Tokyo Tech, Tohoku University, Fujitsu, and RIKEN collab to develop LLMs
Tokyo Institute of Technology (Tokyo Tech), Tohoku University, Fujitsu Limited, and RIKEN have announced that they will embark on the research and development of a distributed training of Large Language Models (LLMs) on supercomputer Fugaku in May 2023, within the scope of the initiatives for use of Fugaku defined by Japanese policy.
LLMs are AI models for deep learning that serve as the core of generative AI including ChatGPT. The four organisations aim to improve the environment for creating LLMs that can be widely used by academia and companies, contribute to improving the research capabilities of AI in Japan, and increase the value of utilising Fugaku in both academic and industrial fields by disclosing the results of this R&D in the future.
While many anticipate that LLMs and generative AI will play a fundamental role in as the research and development of technologies for security, the economy, and society overall, the advancement and refinement of these models will require high-performance computing resources that can efficiently process large amounts of data.
Tokyo Tech, Tohoku University, Fujitsu, and RIKEN are undertaking an initiative to this end that will focus on research and development toward distributed training of LLMs.
From 24th May 2023 to 31st March 2024 *Period of the initiative for use Fugaku for Japanese policies.
Roles of each organisation and company
The technology used in this initiative will allow the organisations to efficiently perform large-scale language model training on the large-scale parallel computing environment of the supercomputer Fugaku. The roles of each organisation and company are as follows:
- Tokyo Institute of Technology: Oversight of overall processes, parallelisation, and acceleration of LLMs
- Tohoku University: Collection of learning data, selection of models
- Fujitsu: Acceleration of LLMs
- RIKEN: Distributed parallelisation and accelerating communication of LLMs, acceleration of LLMs
To support Japanese researchers and engineers to develop LLMs in the future, the four organisations plan to publish the research results obtained through the scope of the initiatives for use of Fugaku defined by Japanese policy on GitHub and Hugging Face in fiscal 2024. It is also anticipated that many researchers and engineers will participate in the improvement of the basic model and new applied research to create efficient methods that lead to the next generation of innovative research and business results.

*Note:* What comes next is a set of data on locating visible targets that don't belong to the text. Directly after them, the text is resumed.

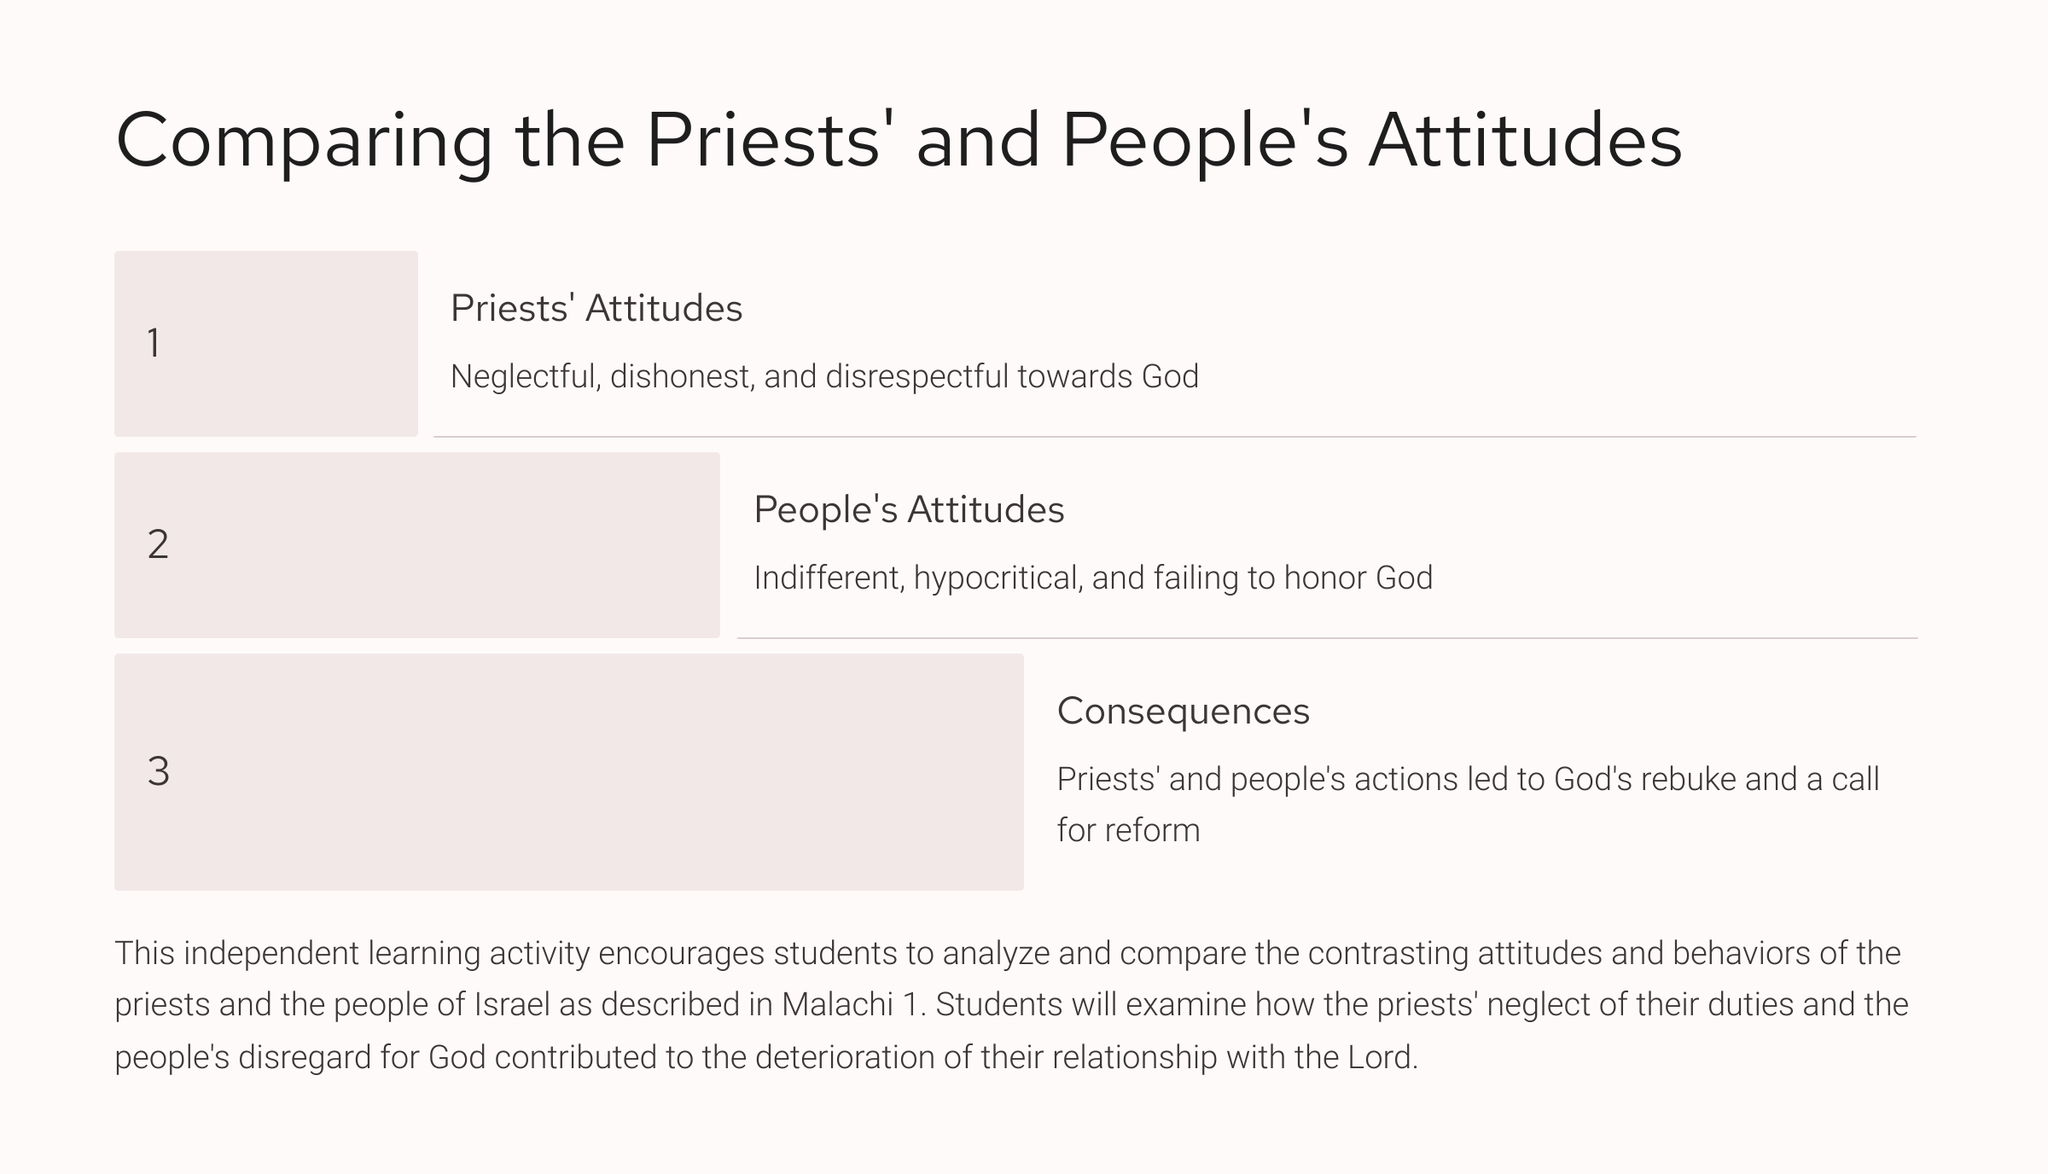Viewport: 2048px width, 1174px height.
Task: Click the divider line below Priests' Attitudes description
Action: click(1174, 437)
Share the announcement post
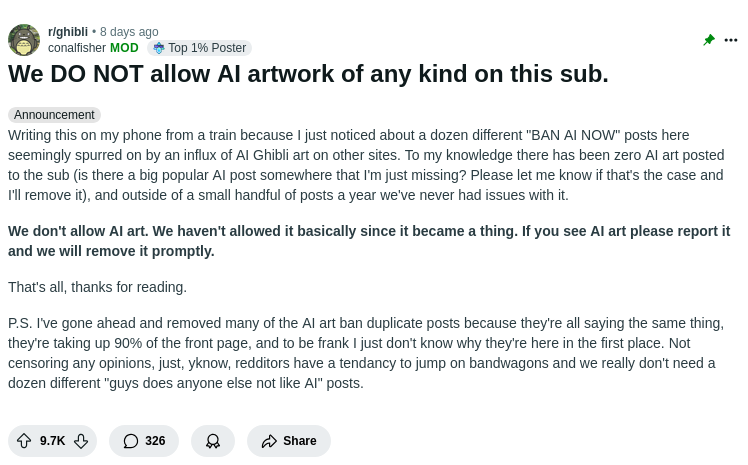The image size is (748, 465). coord(289,441)
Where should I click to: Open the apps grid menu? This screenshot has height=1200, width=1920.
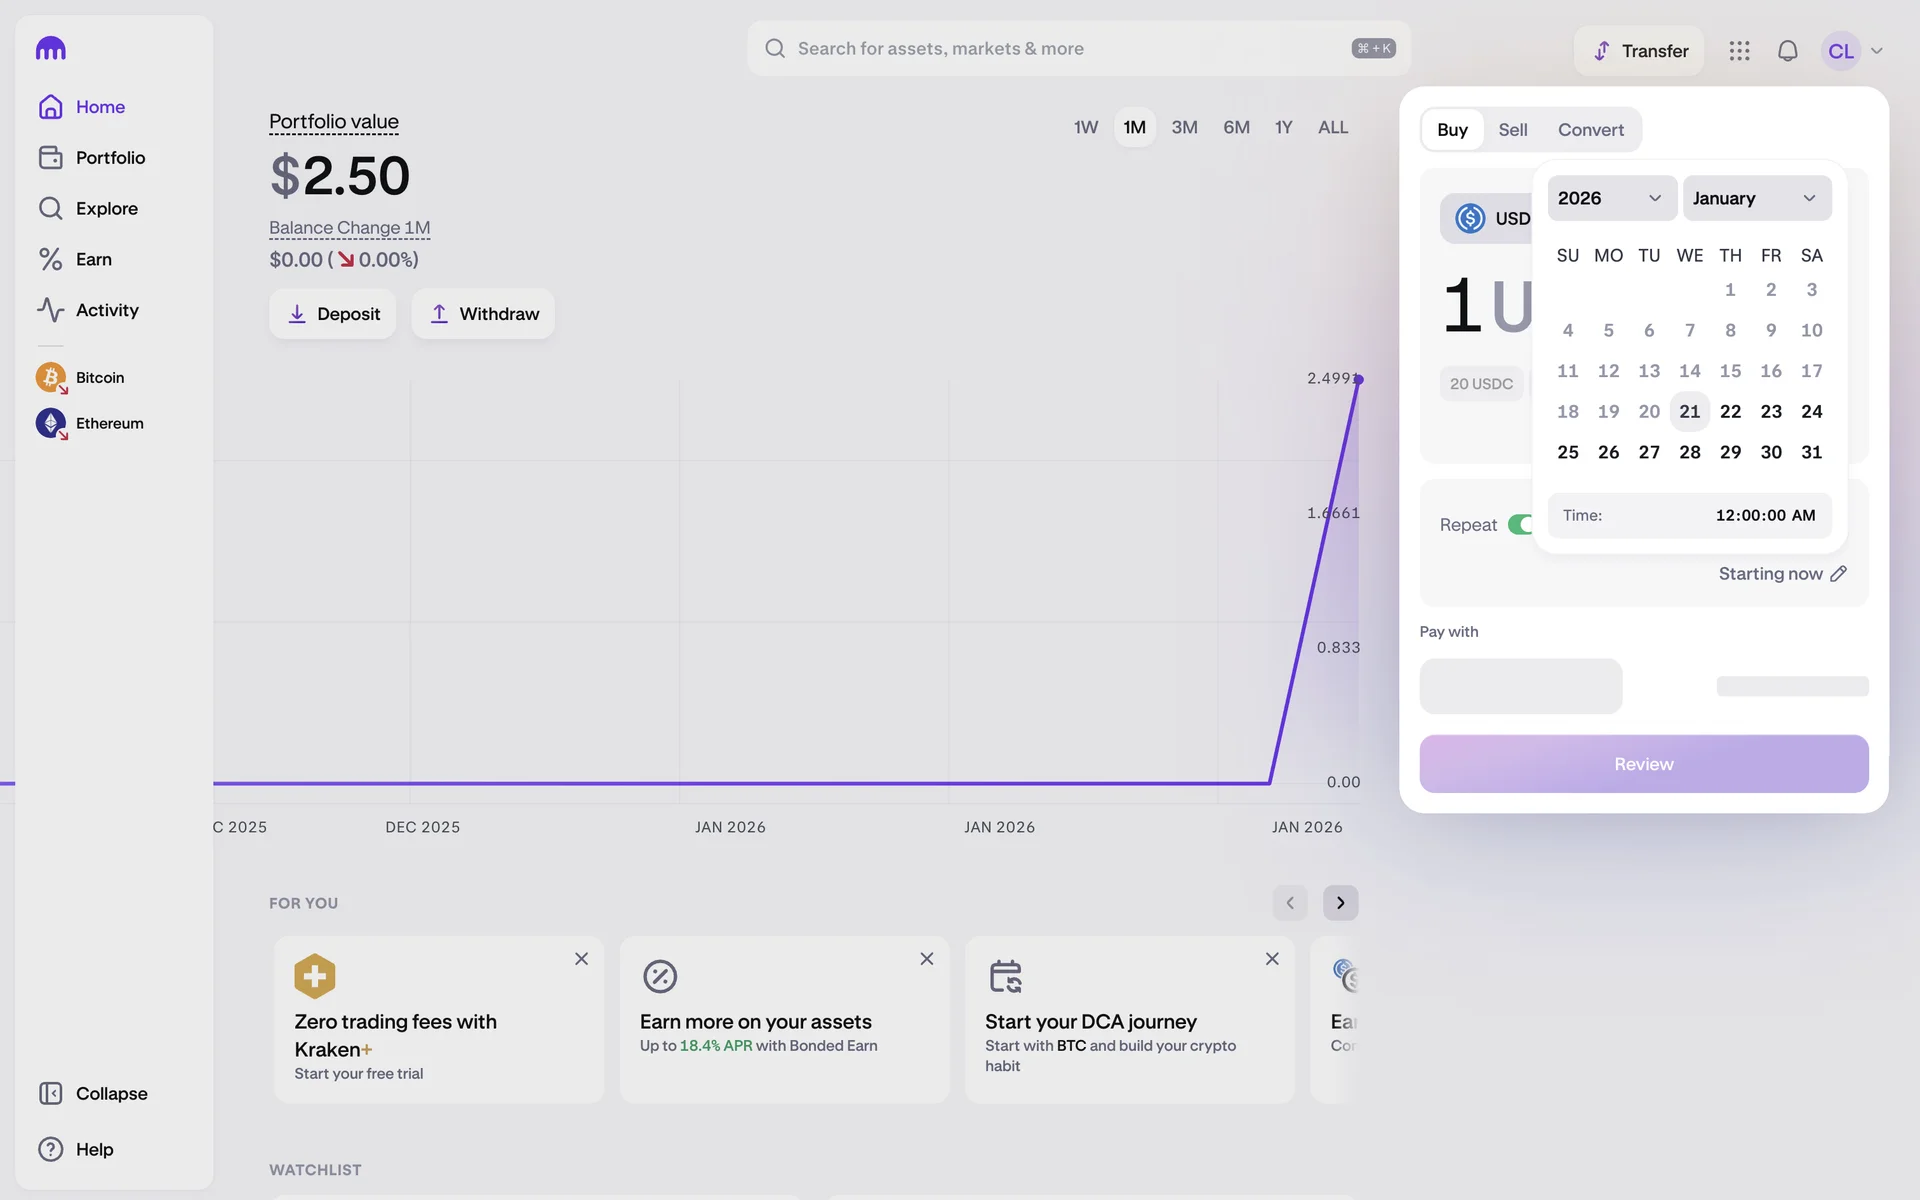coord(1739,51)
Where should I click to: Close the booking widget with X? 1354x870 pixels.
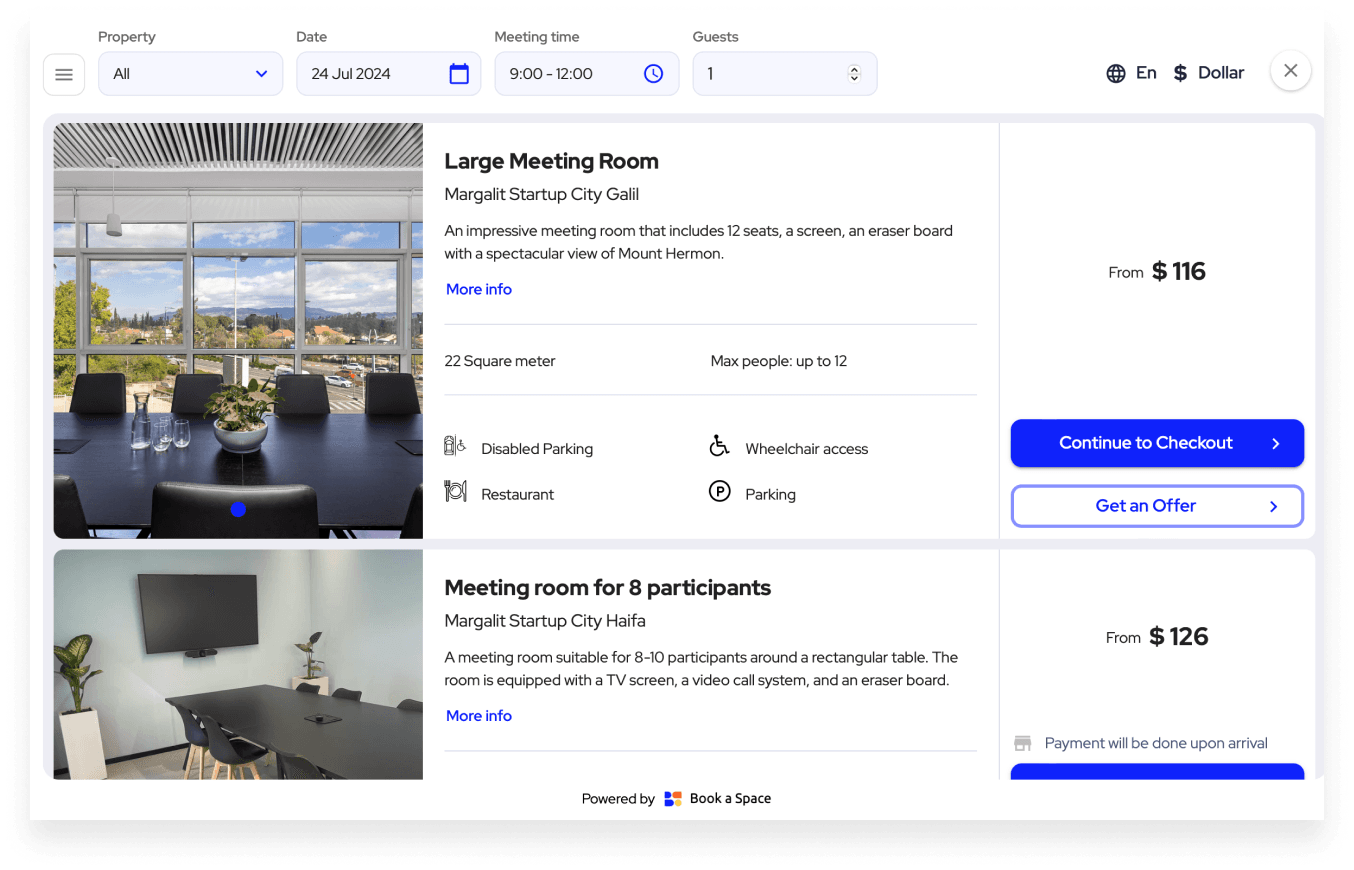coord(1290,71)
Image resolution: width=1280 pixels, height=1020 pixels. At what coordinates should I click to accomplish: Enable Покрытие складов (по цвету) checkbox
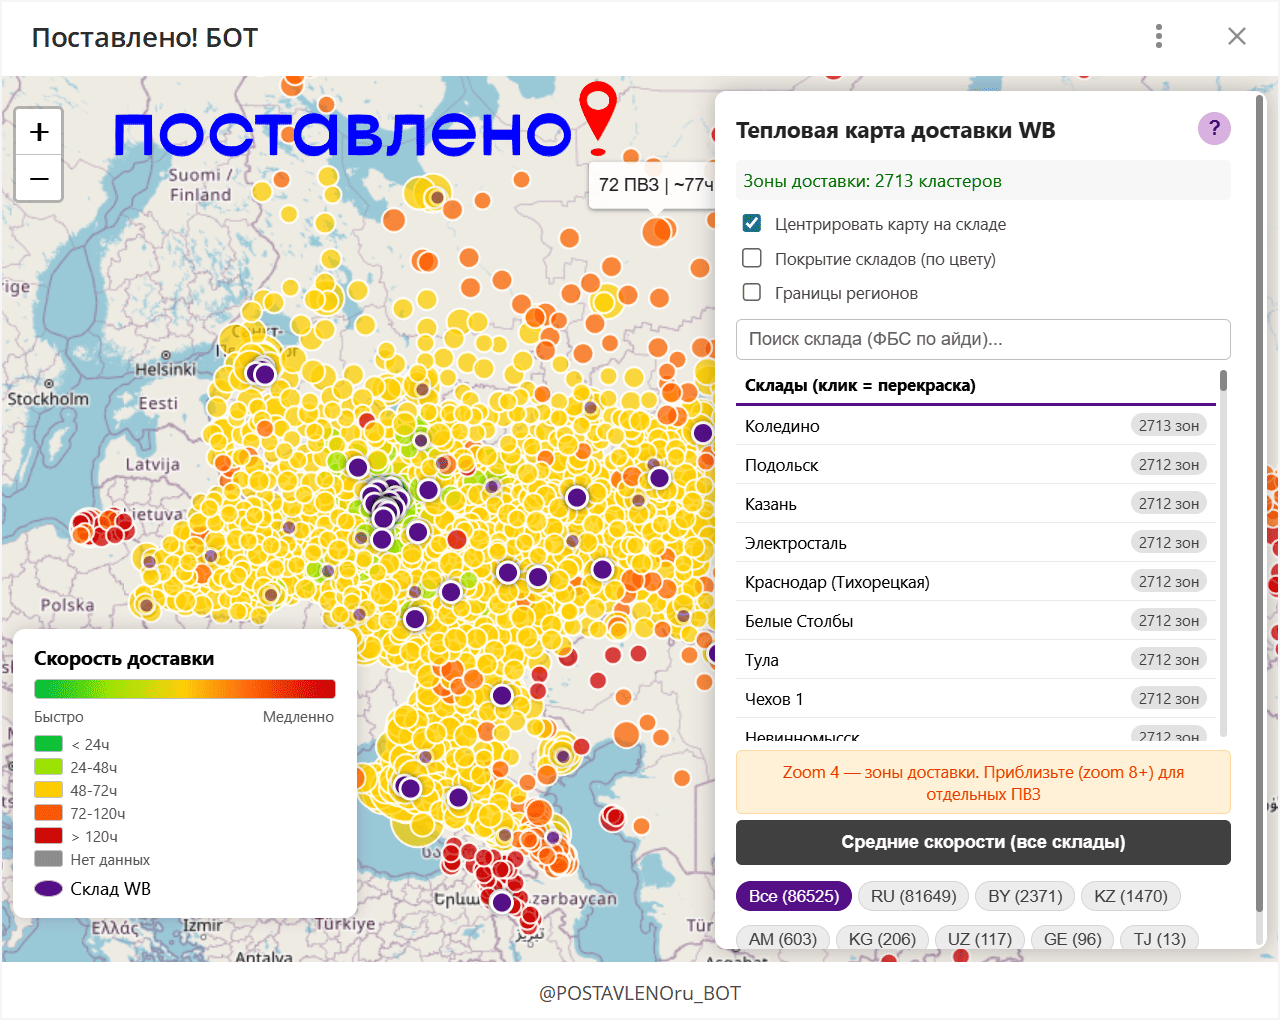752,259
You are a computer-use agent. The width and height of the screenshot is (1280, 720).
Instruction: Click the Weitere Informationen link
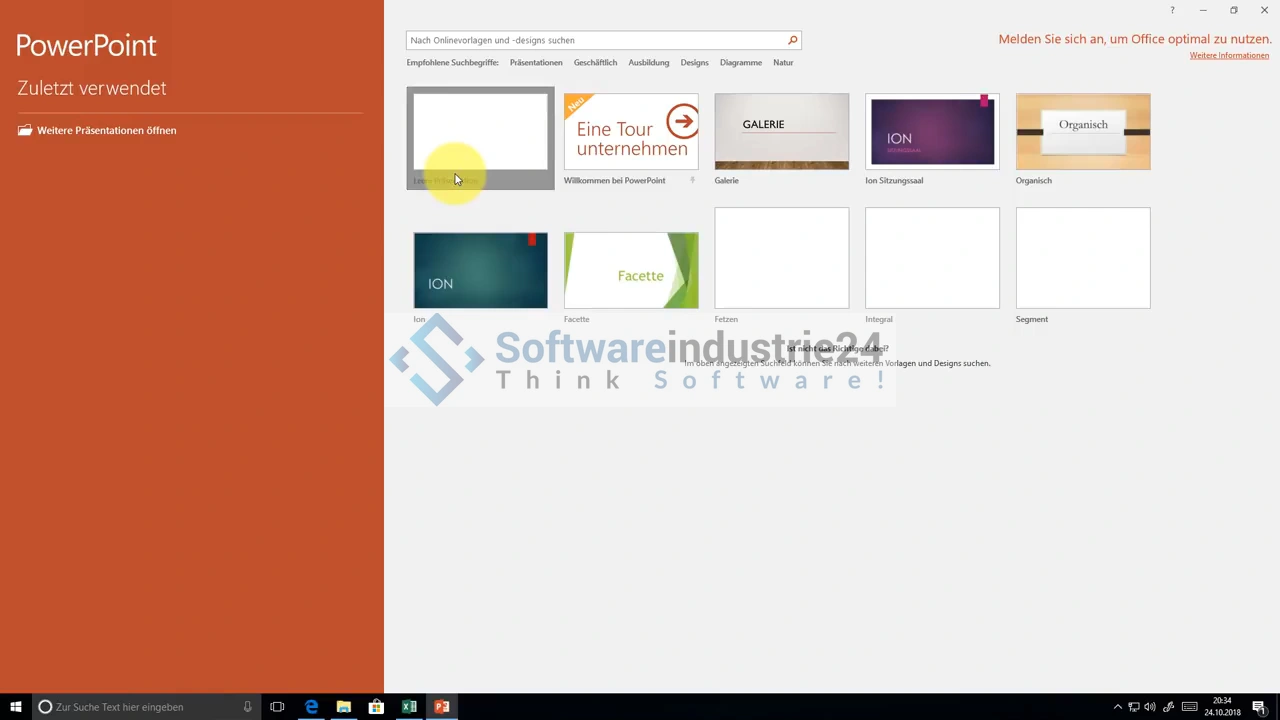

The four organisations will additionally consider collaborations with Nagoya University, which develops data generation and learning methods for multimodal applications in industrial fields such as manufacturing, and CyberAgent, which provides data and technology for building LLMs.
Comment from Toshio Endo, Professor, Global Scientific Information and Computing Centre, Tokyo Institute of Technology: "The collaboration will integrate parallelisation and acceleration of large-scale language models using the supercomputer ‘Fugaku’ by Tokyo Tech and RIKEN, Fujitsu's development of high-performance computing infrastructure software for Fugaku and performance tuning of AI models, and Tohoku University's natural language processing technology. In collaboration with Fujitsu, we will also utilise the small research lab we established under the name of ‘Fujitsu Collaborative Research Centre for Next Generation Computing Infrastructure’ in 202X. We look forward to working together with our colleagues to contribute to the improvement of Japan's AI research capabilities, taking advantage of the large-scale distributed deep learning capabilities offered by ‘Fugaku.’"
Comment from Kentaro Inui, Professor, Graduate School of Information Sciences, Tohoku University: "We aim to build a large-scale language model that is open-source, available for commercial use, and primarily based on Japanese data, with transparency in its training data. By enabling traceability of the learning data, we anticipate that this will facilitate research robust enough to scientifically verify issues related to the black box problem, bias, misinformation, and so-called "hallucination" phenomena common to AI. Leveraging the insights gained from deep learning from Japanese natural language processing developed at Tohoku University, we will construct large-scale models. We look forward to contributing to the enhancement of AI research capabilities in our country and beyond, sharing the results of the research we obtain through the initiative for researchers and developers."
Comment from Seishi Okamoto, EVP, Head of Fujitsu Research, Fujitsu Limited: "We are excited for the chance to leverage the powerful, parallel computing resources of the supercomputer Fugaku to supercharge research into AI and advance research and development of LLMS. Going forward, we aim to incorporate the fruits of this research into Fujitsu's new AI Platform, codenamed "Kozuchi," to deliver paradigm-shifting applications that contribute to the realisation of a sustainable society."
Comment from Satoshi Matsuoka, Director, RIKEN Center for Computational Science: "The A64FX CPU is equipped with an AI acceleration function known as SVE.
Software development and optimisation are essential to maximise its capabilities and to utilise it for AI applications, however. We feel that this joint research will play an important role in bringing together experts of LLMs and computer science in Japan, including RIKEN R-CCS researchers and engineers, to advance techniques for building LLMs on the supercomputer "Fugaku". Together with our collaborators, we contribute to the realisation of Society 5.0."